**Activity**: Each record, minus any picture, should be returned exactly as written.

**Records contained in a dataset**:
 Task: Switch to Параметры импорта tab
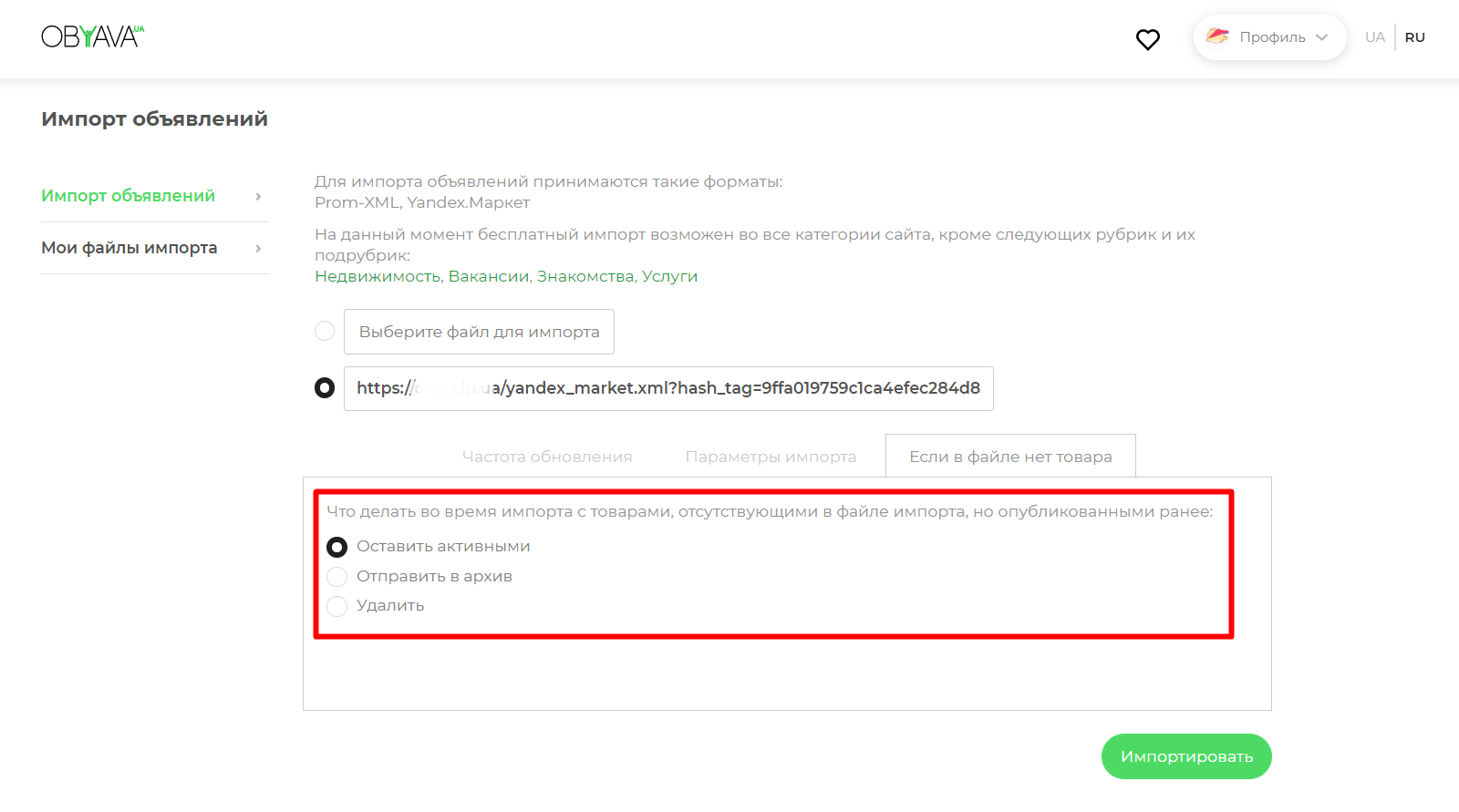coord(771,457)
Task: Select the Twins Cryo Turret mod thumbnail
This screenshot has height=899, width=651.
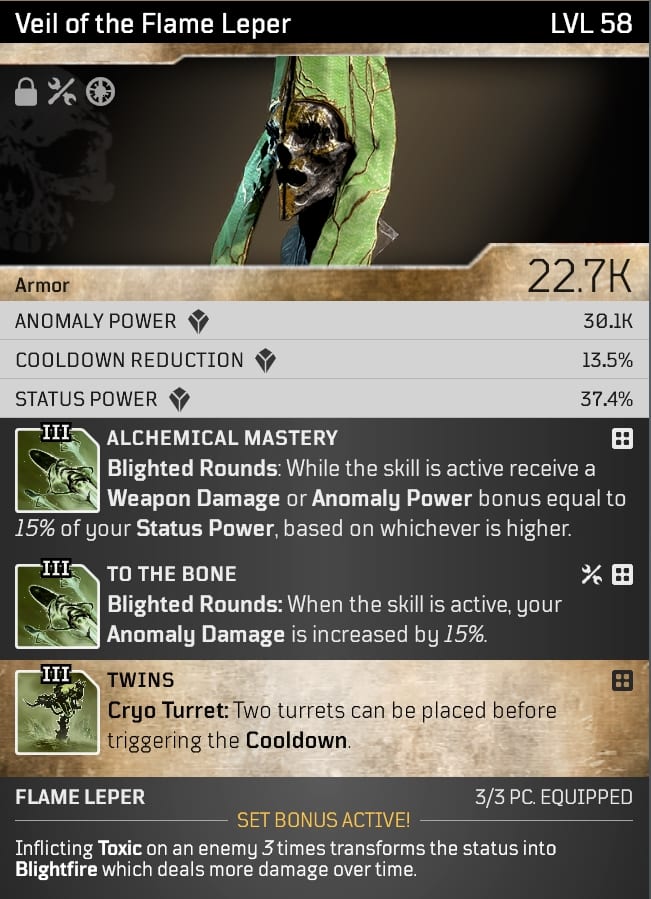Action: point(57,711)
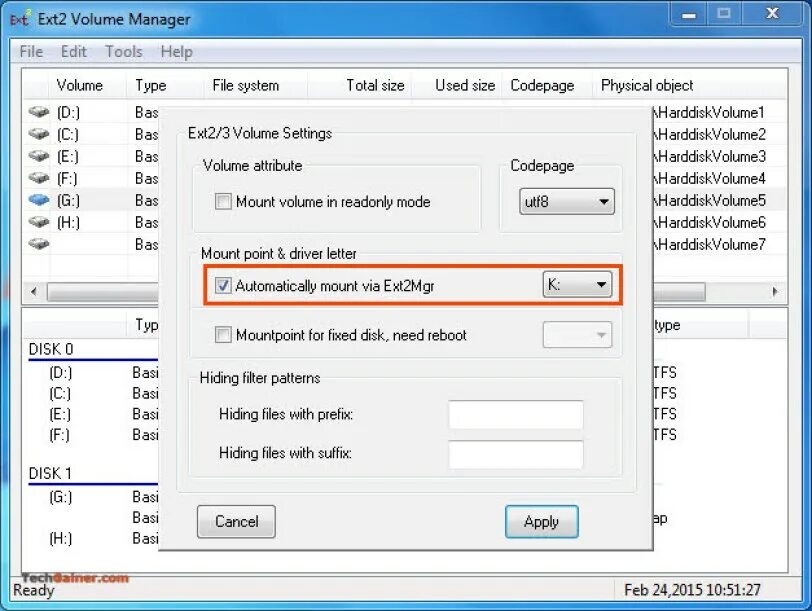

**Exercise output**:
 Task: Switch to Параметры импорта tab
coord(771,457)
Task: Select the Twins Cryo Turret mod thumbnail
This screenshot has height=899, width=651.
Action: point(57,711)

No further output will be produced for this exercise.